◆ GEGEBENE AUFGABE A ◆
Gib den folgenden Text über das Handwörterbuch Englisch vollständig und wortgetreu wieder.

Handwörterbuch Englisch



"Englisch aus erster Hand" betitelte Langenscheidt die Presse-Information zu seiner Neubearbeitung des Handwörterbuch Englisch, das im Januar 2005 mit rund einer halben Million Übersetzungen erschienen ist. Diese kurzgefaßte Charakterisierung des eigenen Machwerks, die im ersten Moment vom flüchtigen Leser als werbewirksamer Slogan abgetan werden mag, steht hier durchaus zu Recht. Denn als Grundlage beim Zustandekommen und der Aktualisierung des Buches diente der jüngste, korpusbasierte Wortschatz des Langenscheidt- Klassikers Muret-Sanders Großwörterbuch. Schon der kaum wahrnehmbare Hinweis auf diese Basissammlung, dem wiederum der sogenannten "British National Corpus" zugrunde liegt, bürgt für die Authentizität des neuen Nachschlagewerks.

◆ GEGEBENE DATENSÄTZE ◆
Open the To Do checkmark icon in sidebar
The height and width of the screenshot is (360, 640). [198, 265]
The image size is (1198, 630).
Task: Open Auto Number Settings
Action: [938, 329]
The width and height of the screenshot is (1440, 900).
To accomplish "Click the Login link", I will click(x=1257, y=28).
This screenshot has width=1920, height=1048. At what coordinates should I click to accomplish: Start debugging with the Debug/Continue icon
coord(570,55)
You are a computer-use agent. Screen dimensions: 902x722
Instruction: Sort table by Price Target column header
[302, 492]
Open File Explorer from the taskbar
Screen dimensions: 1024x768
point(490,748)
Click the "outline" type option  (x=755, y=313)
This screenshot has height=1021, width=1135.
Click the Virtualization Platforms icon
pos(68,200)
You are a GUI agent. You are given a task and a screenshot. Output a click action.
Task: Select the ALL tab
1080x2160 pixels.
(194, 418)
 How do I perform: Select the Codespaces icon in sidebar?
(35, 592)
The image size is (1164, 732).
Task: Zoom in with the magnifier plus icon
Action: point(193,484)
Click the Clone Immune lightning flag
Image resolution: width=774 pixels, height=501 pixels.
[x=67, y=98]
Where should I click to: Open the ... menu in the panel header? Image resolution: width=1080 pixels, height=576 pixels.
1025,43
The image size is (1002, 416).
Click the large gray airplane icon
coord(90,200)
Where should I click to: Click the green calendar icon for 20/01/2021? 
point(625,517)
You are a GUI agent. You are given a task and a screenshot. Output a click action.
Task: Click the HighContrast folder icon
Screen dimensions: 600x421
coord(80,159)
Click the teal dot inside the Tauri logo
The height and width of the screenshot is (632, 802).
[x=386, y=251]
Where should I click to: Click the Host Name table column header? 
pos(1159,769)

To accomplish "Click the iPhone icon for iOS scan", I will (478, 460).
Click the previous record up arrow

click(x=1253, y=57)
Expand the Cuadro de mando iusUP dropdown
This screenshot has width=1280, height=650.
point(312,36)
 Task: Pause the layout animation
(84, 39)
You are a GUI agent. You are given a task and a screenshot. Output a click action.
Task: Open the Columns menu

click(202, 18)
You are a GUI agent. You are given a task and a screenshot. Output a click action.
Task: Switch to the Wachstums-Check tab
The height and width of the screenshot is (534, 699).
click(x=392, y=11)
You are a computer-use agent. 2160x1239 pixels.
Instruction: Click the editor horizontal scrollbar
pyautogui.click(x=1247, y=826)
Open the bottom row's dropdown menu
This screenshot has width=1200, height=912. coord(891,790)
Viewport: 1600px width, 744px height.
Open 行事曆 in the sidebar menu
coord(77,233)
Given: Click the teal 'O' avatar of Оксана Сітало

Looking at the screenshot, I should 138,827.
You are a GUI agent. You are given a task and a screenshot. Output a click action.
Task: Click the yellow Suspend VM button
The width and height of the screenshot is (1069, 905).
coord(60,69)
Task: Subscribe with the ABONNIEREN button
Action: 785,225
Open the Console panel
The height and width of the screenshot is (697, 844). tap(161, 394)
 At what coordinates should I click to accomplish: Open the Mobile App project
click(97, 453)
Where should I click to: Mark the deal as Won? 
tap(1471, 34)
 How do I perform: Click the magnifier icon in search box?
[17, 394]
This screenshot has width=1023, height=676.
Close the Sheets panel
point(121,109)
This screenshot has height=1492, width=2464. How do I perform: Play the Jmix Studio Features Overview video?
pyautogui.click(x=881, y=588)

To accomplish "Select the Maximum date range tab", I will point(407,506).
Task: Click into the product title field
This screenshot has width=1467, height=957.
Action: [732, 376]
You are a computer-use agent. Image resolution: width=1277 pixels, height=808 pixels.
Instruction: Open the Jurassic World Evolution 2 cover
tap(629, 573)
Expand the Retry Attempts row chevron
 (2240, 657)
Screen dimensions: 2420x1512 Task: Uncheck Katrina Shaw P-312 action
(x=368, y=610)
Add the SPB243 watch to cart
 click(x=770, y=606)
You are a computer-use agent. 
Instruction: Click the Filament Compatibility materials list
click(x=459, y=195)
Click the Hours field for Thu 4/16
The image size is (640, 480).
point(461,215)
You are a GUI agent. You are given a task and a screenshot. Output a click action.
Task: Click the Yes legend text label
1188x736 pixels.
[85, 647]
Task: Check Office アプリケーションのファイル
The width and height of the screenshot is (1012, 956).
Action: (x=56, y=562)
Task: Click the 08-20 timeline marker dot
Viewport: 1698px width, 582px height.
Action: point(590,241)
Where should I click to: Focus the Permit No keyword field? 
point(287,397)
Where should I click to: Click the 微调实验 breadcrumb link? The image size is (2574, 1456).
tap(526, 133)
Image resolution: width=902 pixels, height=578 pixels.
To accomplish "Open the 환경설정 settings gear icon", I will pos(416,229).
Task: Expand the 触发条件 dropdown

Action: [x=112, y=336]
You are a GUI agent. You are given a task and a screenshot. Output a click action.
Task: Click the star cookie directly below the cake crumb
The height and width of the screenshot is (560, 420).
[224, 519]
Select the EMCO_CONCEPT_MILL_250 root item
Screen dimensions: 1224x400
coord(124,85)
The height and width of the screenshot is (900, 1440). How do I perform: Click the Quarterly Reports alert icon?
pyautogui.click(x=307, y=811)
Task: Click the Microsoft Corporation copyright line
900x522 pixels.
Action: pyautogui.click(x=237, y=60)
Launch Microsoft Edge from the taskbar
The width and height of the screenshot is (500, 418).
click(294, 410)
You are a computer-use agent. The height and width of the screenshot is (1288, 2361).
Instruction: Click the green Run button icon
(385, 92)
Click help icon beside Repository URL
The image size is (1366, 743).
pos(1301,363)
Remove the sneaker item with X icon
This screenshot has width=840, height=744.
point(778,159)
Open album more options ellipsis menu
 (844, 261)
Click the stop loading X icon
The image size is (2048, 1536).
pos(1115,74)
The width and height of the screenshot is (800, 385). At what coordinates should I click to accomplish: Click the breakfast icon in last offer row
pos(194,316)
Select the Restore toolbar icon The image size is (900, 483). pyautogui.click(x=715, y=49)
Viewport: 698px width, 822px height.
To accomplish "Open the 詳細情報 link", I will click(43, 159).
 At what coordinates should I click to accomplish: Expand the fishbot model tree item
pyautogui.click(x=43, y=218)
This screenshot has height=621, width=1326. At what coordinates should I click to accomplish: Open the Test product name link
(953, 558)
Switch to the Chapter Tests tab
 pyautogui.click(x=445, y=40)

◆ GEGEBENE AUFGABE B ◆
Schreibe aus den Datensätzen nur den Abschnitt ab, der mit der Zeile beginnt, die „The image size is (1002, 416).“ enthält, und mit der Zeile endet, die „point(625,517)“ enthält, beide Zeilen eingeschlossen.

◆ RICHTIGE ANTWORT A ◆
Handwörterbuch Englisch



"Englisch aus erster Hand" betitelte Langenscheidt die Presse-Information zu seiner Neubearbeitung des Handwörterbuch Englisch, das im Januar 2005 mit rund einer halben Million Übersetzungen erschienen ist. Diese kurzgefaßte Charakterisierung des eigenen Machwerks, die im ersten Moment vom flüchtigen Leser als werbewirksamer Slogan abgetan werden mag, steht hier durchaus zu Recht. Denn als Grundlage beim Zustandekommen und der Aktualisierung des Buches diente der jüngste, korpusbasierte Wortschatz des Langenscheidt- Klassikers Muret-Sanders Großwörterbuch. Schon der kaum wahrnehmbare Hinweis auf diese Basissammlung, dem wiederum der sogenannten "British National Corpus" zugrunde liegt, bürgt für die Authentizität des neuen Nachschlagewerks.

◆ RICHTIGE ANTWORT B ◆
The image size is (1002, 416).
Click the large gray airplane icon
coord(90,200)
Where should I click to: Click the green calendar icon for 20/01/2021? 
point(625,517)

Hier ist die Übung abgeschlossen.